Rows excerpted from a collection
┄┄┄┄┄┄┄┄┄┄
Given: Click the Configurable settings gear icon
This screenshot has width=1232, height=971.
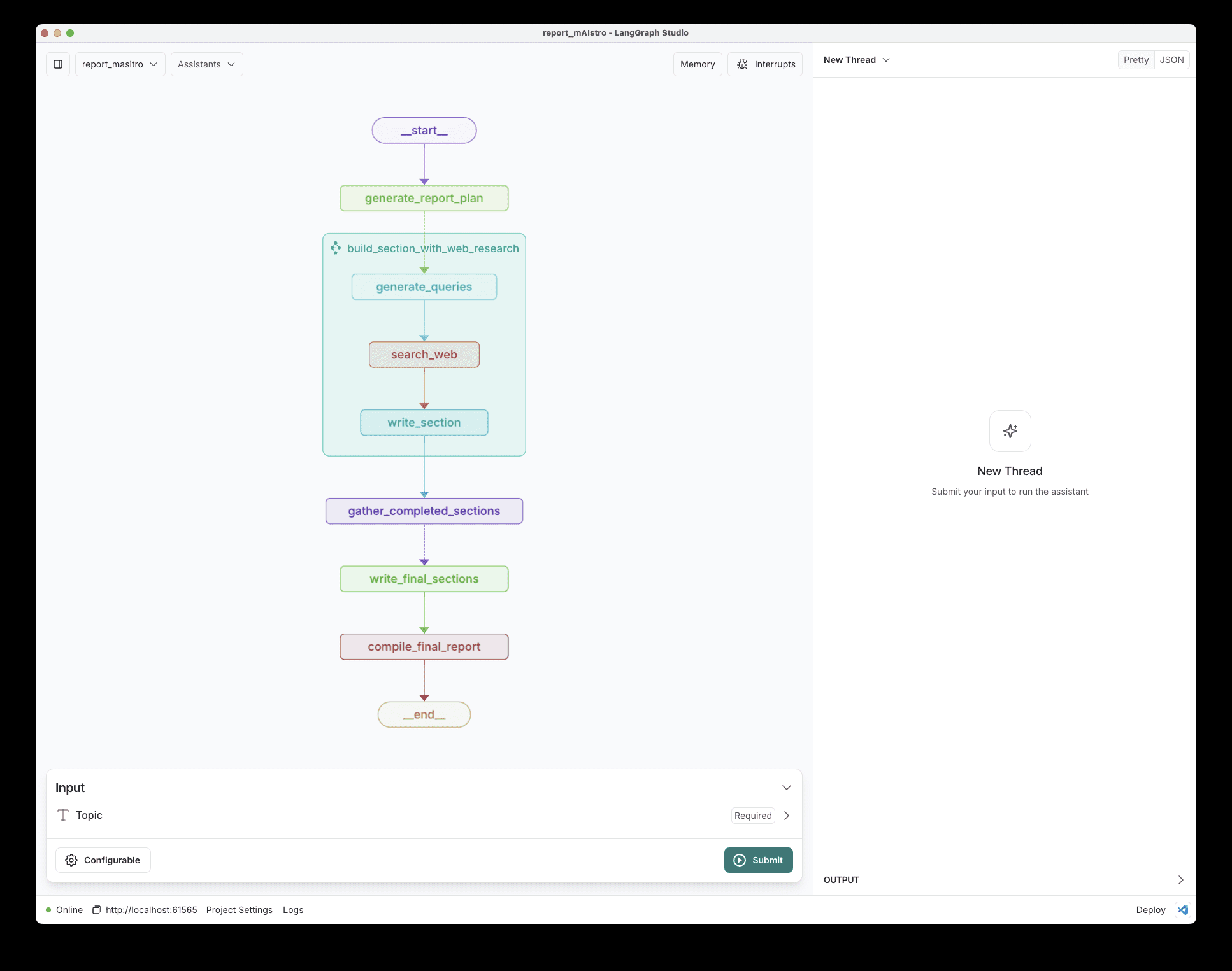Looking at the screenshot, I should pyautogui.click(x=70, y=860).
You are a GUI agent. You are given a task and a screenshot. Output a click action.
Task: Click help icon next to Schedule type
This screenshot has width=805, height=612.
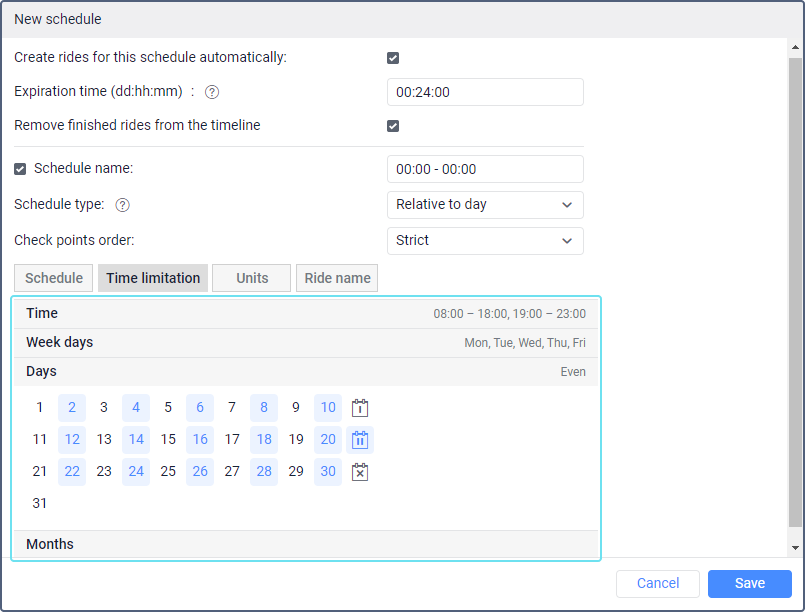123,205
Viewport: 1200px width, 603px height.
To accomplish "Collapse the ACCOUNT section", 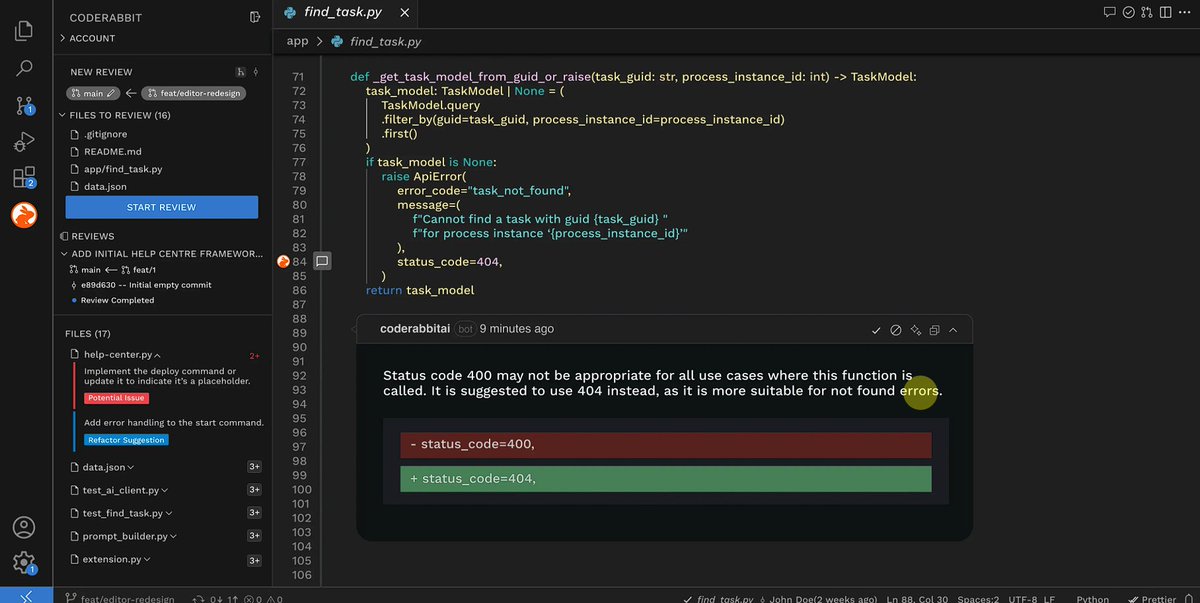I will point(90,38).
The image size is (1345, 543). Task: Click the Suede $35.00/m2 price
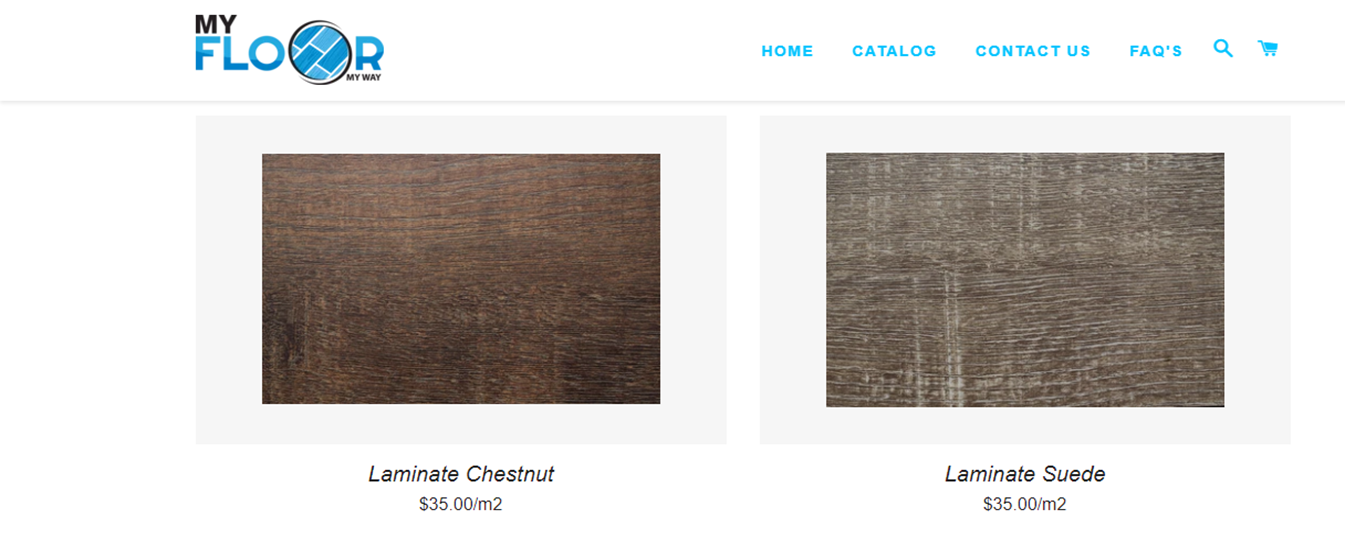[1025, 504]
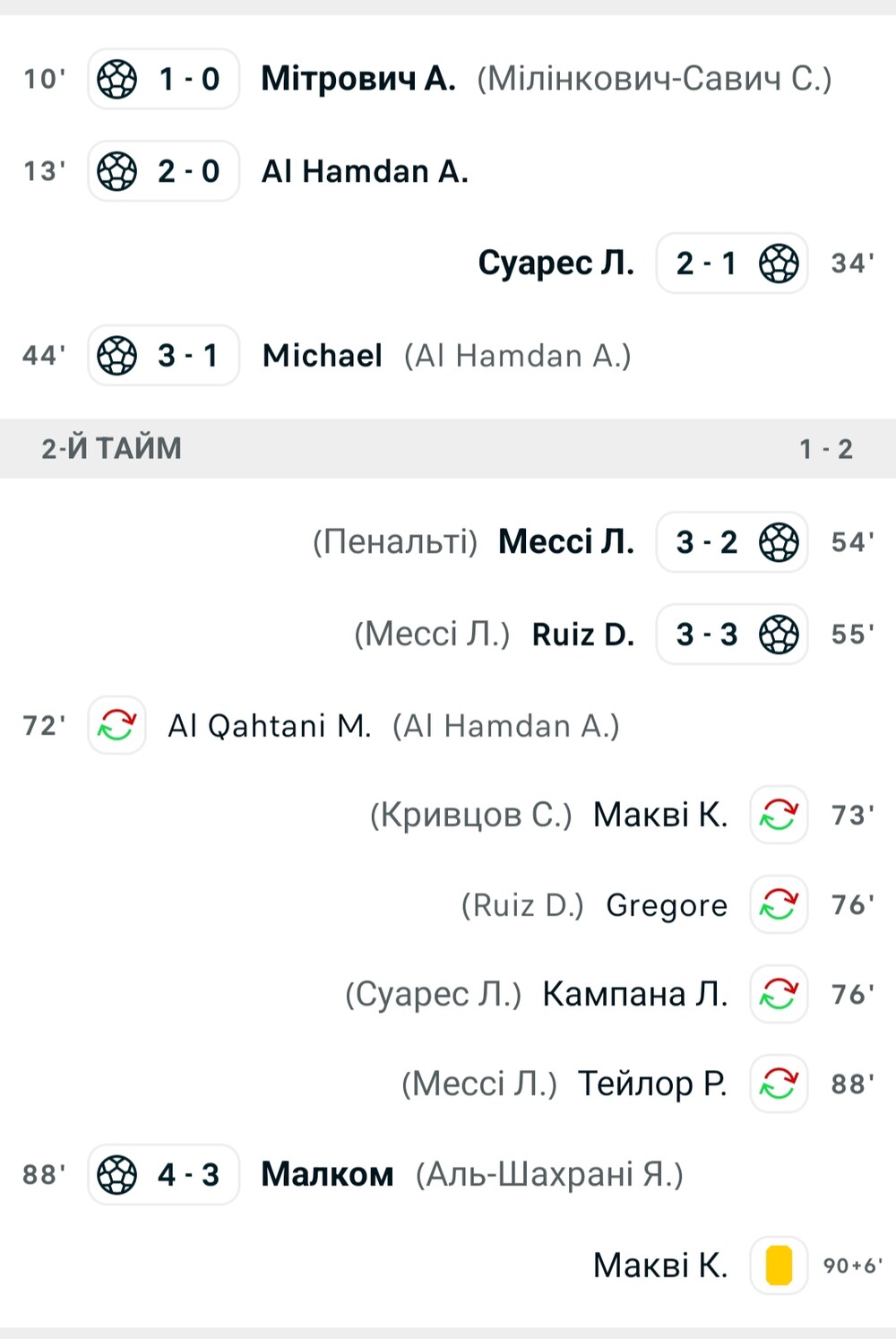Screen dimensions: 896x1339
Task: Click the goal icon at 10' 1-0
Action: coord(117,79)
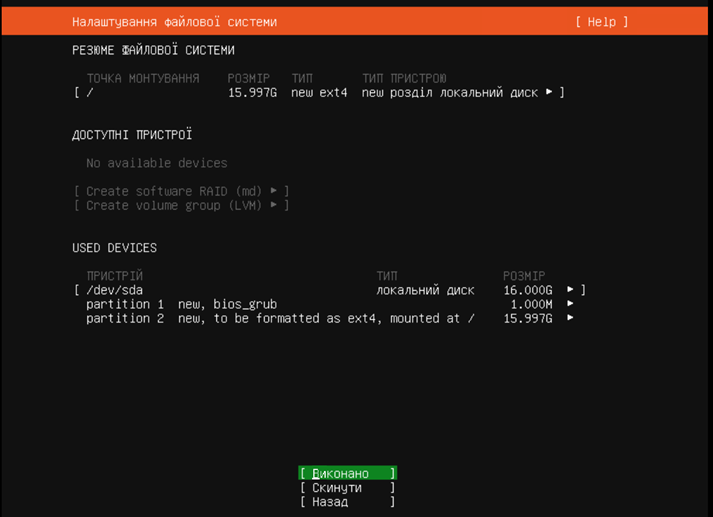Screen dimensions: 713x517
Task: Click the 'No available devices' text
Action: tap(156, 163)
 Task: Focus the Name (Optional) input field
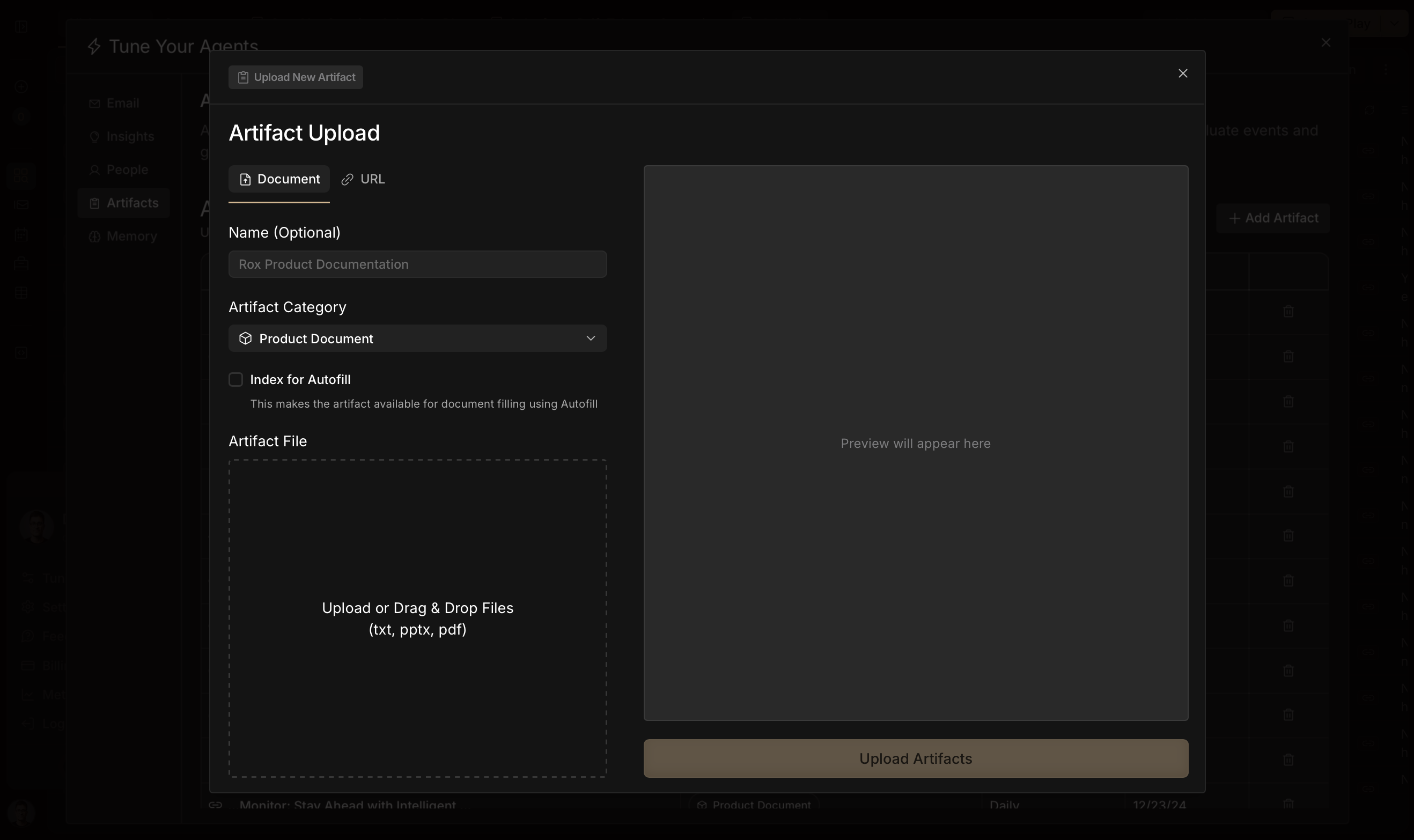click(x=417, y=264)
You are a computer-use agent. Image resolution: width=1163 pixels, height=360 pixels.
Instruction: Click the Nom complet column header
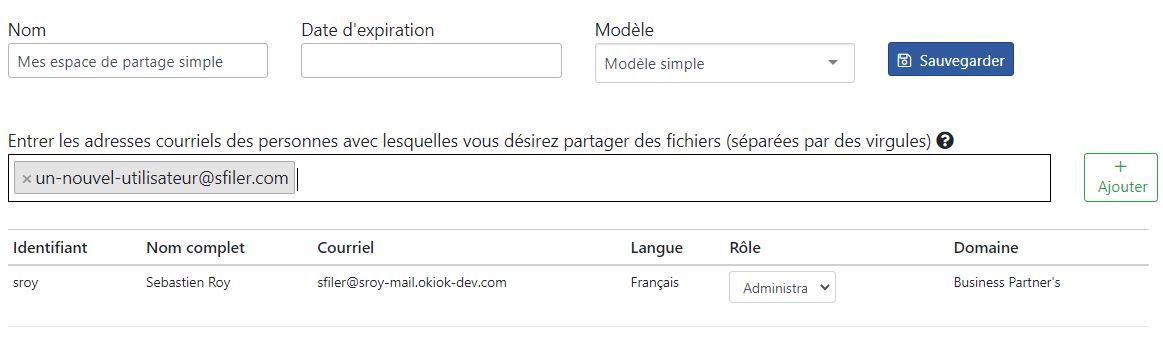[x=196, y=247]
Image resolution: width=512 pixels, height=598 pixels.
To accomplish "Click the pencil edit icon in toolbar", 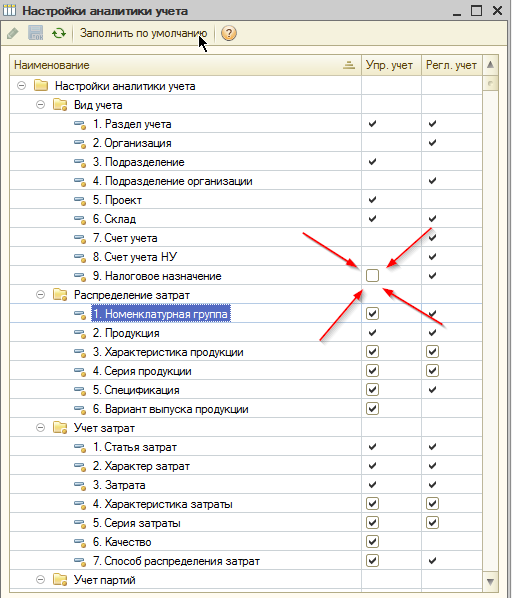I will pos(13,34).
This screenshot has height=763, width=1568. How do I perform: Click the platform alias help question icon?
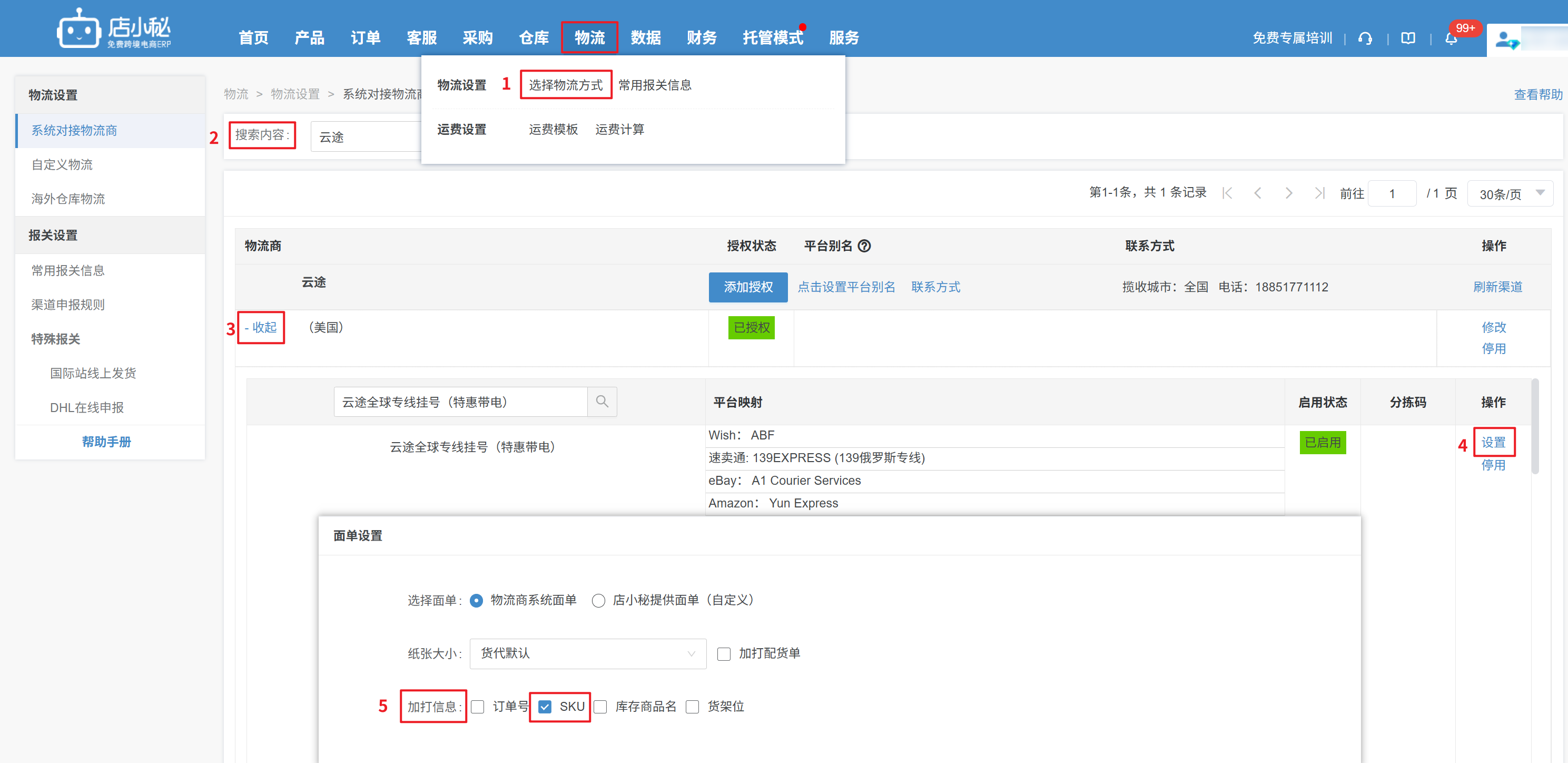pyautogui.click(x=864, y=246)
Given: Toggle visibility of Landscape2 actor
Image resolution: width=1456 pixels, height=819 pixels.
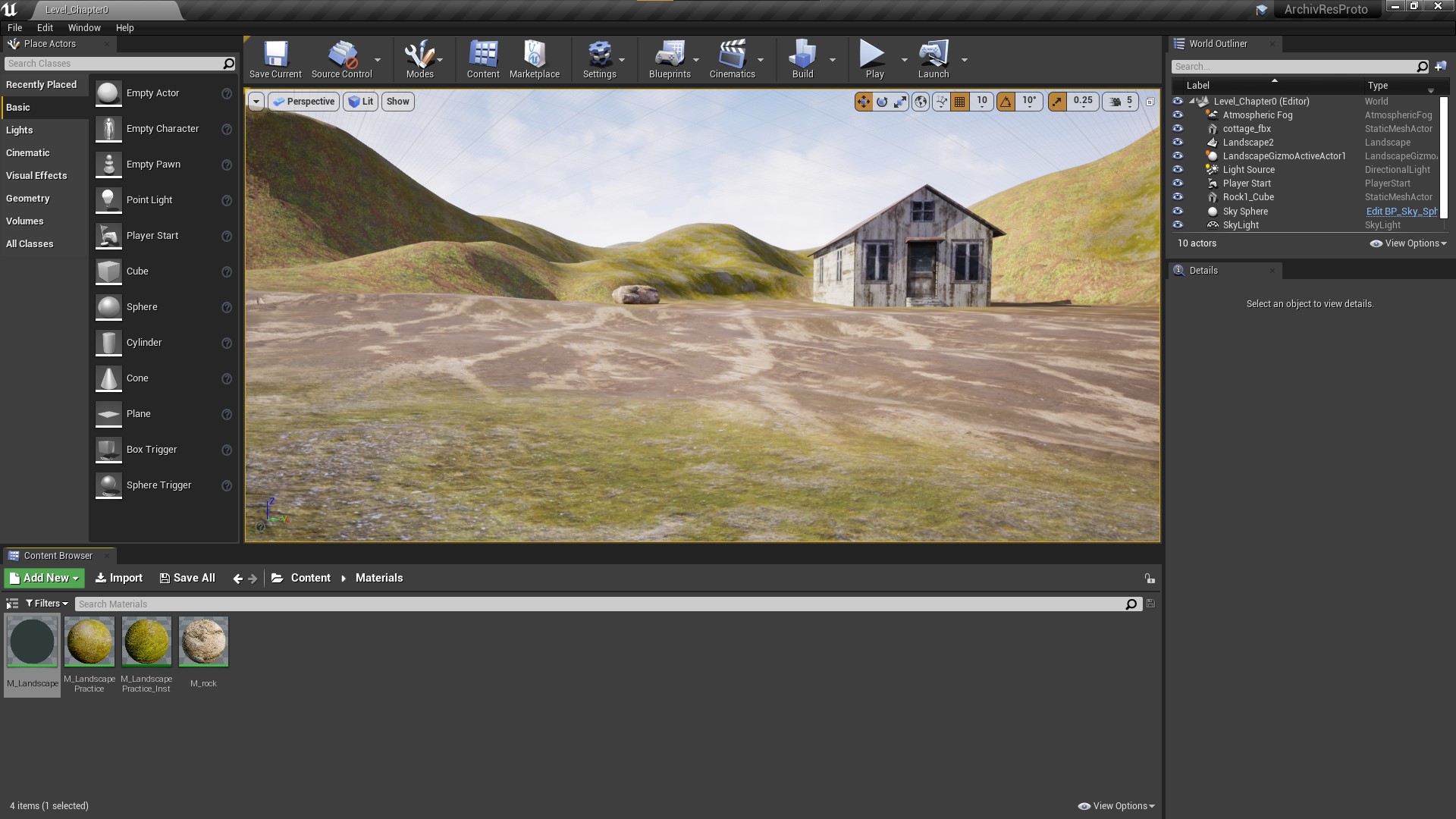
┄┄┄┄┄┄┄┄┄┄
Copy the rows word for word from the start through the line that contains "Looking at the", including that line. Leave out the pictures.

Given: Click the Configurable settings gear icon
This screenshot has width=1232, height=971.
Looking at the screenshot, I should pyautogui.click(x=70, y=860).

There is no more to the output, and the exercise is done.